Quick triage: what’s driving the defect? (table)
| What you observe | Likely root cause | Useful first action |
|---|---|---|
| Door wedged open repeatedly | usability/operational pressure | ask users why; fix closer force/speed or provide compliant device |
| Door releases but doesn’t close | closer/alignment issue | adjust/repair closer; check leaf/frame alignment and latch |
| Door closes but bounces and won’t latch | seals, latch strike, or closing speed | check seals for binding; adjust strike plate and closer latching action |
| Device behaves inconsistently | power/alarm interface/maintenance | test release trigger; inspect fixings and wiring; escalate if unclear |
Testing and maintenance cadence
For most teams, the practical approach is:
- include hold-open checks in your routine door inspections
- record a simple pass/fail for release + closure
- prioritise defects because “held open” is often a life safety issue on protected routes
If you have many hold-open doors (care settings, busy corridors), consider a small periodic audit: spot-check a sample for release function and closing performance.

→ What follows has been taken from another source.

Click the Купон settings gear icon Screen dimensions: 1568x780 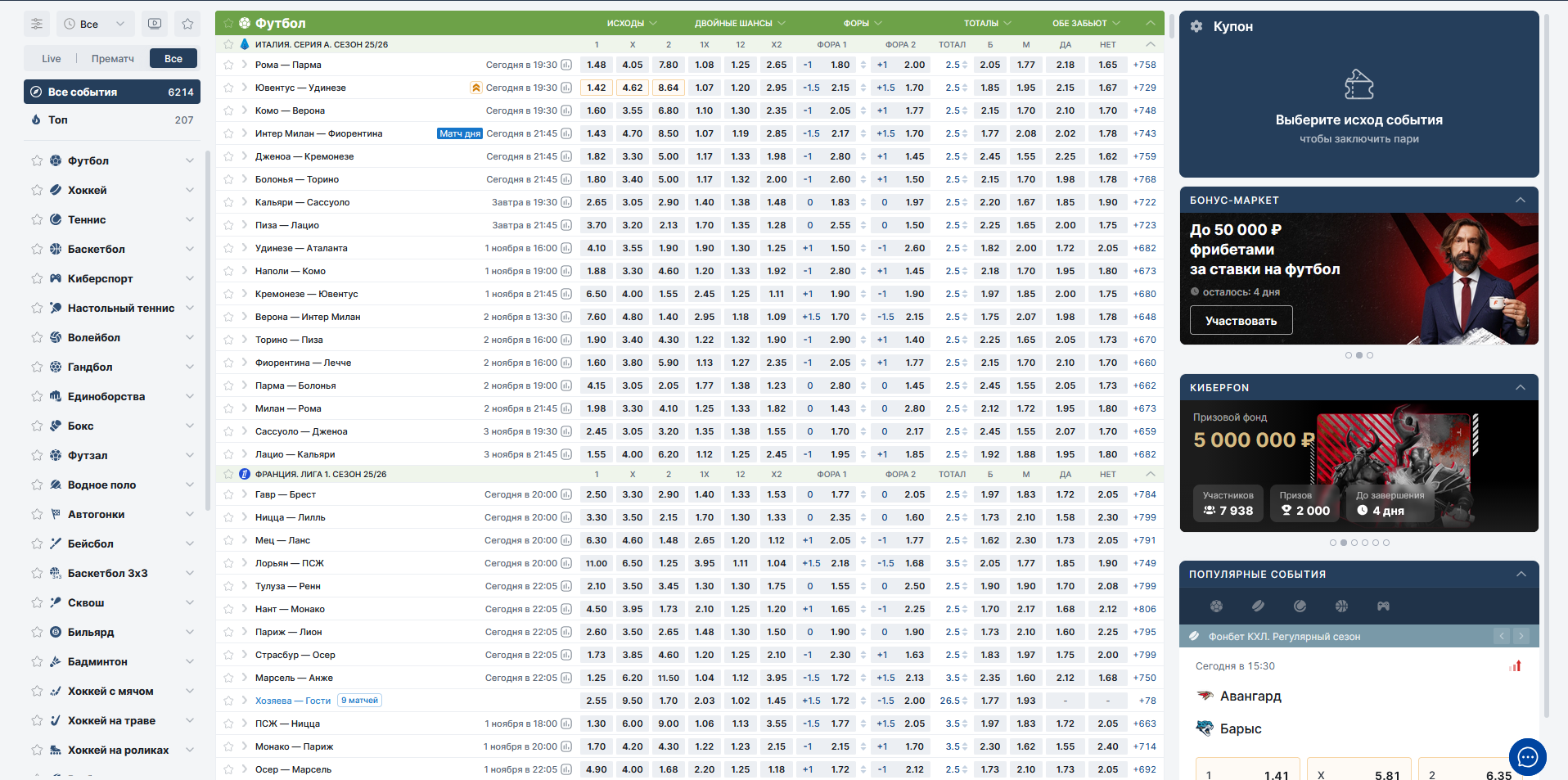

What good records look like
Hold-open arrangements are often challenged during audits because records are vague.
Record fields worth standardising (table)
| Field | Example | Why it matters |
|---|---|---|
| Door ID / location | FD-2-14 (2F corridor) | Lets you re-check and close out consistently |
| Device type | magnetic / acoustic / free-swing | Helps verify suitability and maintenance |
| Release trigger tested | alarm / power-off / sounder test | Shows it works when needed |
| Outcome | pass / fail + notes | Makes follow-up unambiguous |
| Defect priority + owner | P1 / contractor | Turns inspection into action |
| Close-out evidence | date + photo | Helps prove the loop is closed |
What to record
- door ID and location
- type of hold-open arrangement observed
- defect notes (if any)
- next action and priority
FAQs
Can we use wedges if it’s “only temporary”?
No. A wedge defeats the door’s function. If a door needs to be open for operations, use an appropriate device and fix the reason people are wedging.
What if the fire alarm is down for maintenance?
Follow your building’s management procedures. In many cases you should avoid leaving doors held open unless there’s a safe, managed alternative and the fire strategy allows it.
Is a door held open on a magnet always acceptable?
Not automatically. The key questions are: is it suitable for this door and building, does it release reliably, and does the door close and latch properly afterwards?
Related pages
Note
This article is general information. Always align door management and devices to the building’s fire risk assessment and competent guidance.